Compensazione debiti crediti commerciali

Compensazione debiti crediti. Sempre più spesso, oggi ci troviamo di fronte a dover aguzzare il cervello e il ricorso a strumenti e modalità “inusuali” diviene “usuale”, così giusto per rinfrescarsi le idee.

Le parti che presentano una reciproca posizione debitoria, al sussistere di determinate condizioni, possono scegliere di compensare il credito ed il debito “accordandosi” anche mediante corrispondenza.

Secondo quanto disposto dall’art. Codice Civile, “quando due persone sono obbligate l’una verso l’altra, i due debiti si estinguono per le quantità corrispondenti”. 

Tramite la compensazione debiti crediti si determina quindi, l’estinzione di 2 reciproche posizioni debitorie.

Nella compensazione crediti debiti commerciali evidenziamo quanto segue.

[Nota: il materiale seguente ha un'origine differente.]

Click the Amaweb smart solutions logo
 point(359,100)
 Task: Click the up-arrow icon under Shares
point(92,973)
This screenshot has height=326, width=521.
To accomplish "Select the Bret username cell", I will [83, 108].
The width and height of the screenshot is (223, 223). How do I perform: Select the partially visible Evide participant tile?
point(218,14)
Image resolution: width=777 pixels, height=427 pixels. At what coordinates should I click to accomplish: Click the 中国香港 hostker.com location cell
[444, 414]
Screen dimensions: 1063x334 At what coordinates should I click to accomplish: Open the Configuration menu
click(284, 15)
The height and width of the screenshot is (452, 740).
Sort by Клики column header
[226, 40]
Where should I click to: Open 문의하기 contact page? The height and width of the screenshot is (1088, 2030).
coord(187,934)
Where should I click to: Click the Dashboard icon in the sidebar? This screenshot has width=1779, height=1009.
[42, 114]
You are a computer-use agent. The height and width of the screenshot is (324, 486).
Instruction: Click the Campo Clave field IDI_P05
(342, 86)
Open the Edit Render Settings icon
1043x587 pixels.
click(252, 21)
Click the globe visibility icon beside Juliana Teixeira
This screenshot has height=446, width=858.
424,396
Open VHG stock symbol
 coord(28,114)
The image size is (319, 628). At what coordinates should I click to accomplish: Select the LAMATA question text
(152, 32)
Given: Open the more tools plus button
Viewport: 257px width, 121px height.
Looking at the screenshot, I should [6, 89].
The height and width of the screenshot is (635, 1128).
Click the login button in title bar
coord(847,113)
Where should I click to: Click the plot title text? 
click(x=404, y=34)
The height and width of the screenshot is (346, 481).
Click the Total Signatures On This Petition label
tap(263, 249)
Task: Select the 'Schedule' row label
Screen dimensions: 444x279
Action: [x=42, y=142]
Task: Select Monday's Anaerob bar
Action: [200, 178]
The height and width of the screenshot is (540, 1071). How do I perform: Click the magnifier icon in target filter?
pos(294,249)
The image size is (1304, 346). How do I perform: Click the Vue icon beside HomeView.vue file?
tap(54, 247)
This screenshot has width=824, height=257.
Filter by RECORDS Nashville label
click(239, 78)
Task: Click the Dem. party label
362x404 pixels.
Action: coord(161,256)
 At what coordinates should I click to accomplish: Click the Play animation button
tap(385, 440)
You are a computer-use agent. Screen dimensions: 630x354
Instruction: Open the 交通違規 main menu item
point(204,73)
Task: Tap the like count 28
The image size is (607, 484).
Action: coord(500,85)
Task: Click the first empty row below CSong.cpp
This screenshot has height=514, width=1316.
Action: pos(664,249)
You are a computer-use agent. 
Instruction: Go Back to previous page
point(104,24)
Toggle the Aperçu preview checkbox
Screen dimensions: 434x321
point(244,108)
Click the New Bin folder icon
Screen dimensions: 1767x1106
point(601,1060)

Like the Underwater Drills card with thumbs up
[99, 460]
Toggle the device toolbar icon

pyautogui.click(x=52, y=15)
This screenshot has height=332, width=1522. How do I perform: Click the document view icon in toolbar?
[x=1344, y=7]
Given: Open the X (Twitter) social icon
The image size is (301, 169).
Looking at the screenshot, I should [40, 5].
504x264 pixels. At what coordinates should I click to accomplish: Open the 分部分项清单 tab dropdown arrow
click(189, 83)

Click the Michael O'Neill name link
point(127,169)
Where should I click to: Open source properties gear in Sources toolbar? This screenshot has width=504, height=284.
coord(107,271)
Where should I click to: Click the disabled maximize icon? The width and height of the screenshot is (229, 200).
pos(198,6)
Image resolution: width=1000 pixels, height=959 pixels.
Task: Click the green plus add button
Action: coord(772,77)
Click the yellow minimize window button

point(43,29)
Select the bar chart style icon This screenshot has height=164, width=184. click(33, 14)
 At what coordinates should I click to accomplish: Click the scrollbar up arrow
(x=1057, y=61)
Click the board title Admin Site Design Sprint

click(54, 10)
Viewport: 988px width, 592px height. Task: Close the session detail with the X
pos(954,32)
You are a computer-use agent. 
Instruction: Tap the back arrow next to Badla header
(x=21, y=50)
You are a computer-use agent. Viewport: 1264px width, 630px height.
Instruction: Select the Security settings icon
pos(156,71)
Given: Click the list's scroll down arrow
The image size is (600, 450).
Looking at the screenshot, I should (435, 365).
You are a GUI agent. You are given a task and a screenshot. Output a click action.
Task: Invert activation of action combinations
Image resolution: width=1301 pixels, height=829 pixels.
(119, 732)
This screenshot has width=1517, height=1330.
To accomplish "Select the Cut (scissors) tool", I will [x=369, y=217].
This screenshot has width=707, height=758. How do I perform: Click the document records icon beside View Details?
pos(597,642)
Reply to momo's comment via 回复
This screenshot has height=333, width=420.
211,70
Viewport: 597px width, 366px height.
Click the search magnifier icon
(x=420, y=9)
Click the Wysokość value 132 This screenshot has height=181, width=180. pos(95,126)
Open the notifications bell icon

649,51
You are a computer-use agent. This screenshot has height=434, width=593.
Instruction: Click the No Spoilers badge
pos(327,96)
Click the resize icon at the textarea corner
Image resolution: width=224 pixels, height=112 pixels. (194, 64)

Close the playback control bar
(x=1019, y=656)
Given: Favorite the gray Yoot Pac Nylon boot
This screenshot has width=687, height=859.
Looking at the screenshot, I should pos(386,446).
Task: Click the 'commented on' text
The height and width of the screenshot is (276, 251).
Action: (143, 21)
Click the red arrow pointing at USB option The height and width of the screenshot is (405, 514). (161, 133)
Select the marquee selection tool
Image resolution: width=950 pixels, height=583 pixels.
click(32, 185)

  • Nel caso di compensazione debiti crediti, la reciprocità va intesa nel senso che il credito deve appartenere ad un soggetto ed il debito ad un altro distinto ed autonomo soggetto;
  • Nella compensazione crediti e debiti commerciali, il debito si estingue, fino a concorrenza del relativo ammontare, dal giorno della relativa coesistenza. Va sottolineato che, a tal fine, risulta irrilevante il momento di insorgenza dello stesso.

Compensazione debito credito legale e volontaria

Oltre alla compensazione debiti crediti commerciali di tipo legale, trova applicazione anche quella volontaria. Per entrambe le fattispecie deve sussistere la condizione di reciprocità dei debiti.

Quella legale di cui all’art. 1243, C.c., si realizza solo tra 2 debiti che hanno per oggetto una somma di denaro o una quantità di cose fungibili dello stesso genere e che sono ugualmente liquidi ed esigibili. Sul punto merita evidenziare che:

  •  è liquido il credito esistente e determinato (o determinabile mediante una semplice operazione di calcolo) nel relativo ammontare. Il credito liquido deve essere altresì certo.

Compensazione del debito e del credito legale e volontaria

In particolare, il requisito della certezza ricorre qualora il credito sia stato accertato giudizialmente con provvedimento passato in giudicato;

  • è esigibile il credito scaduto per il quale può essere fatto valere in giudizio il relativo diritto, tramite una domanda di condanna al pagamento; per cose fungibili dello stesso genere si intendono quelle omogenee / sostituibili.

Compensazione debiti crediti in via stragiudiziale

La compensazione legale può essere realizzata in via stragiudiziale ovvero in via giudiziale.In tale ultima ipotesi la compensazione può prescindere dal requisito della liquidità, a condizione che il credito sia di pronta e facile liquidazione.

Così come recita il comma 2 del citato art. 1243, il Giudice può dichiarare la compensazione debiti crediti per la parte del debito che riconosce esistente. Il Giudice, inoltre, può anche sospendere la condanna per il credito “cash” fino al momento dell’accertamento. 

Diversa è quella di cui all’art. 1242, C.c. è pattuita dalle parti. Qui, Non è necessaria la sussistenza dei presupposti indicati in precedenza quali liquidità, esigibilità, fungibilità e omogeneità.

Di conseguenza, la stessa può riguardare crediti di differente specie e non meramente, le somme di denaro o cose dello stesso genere.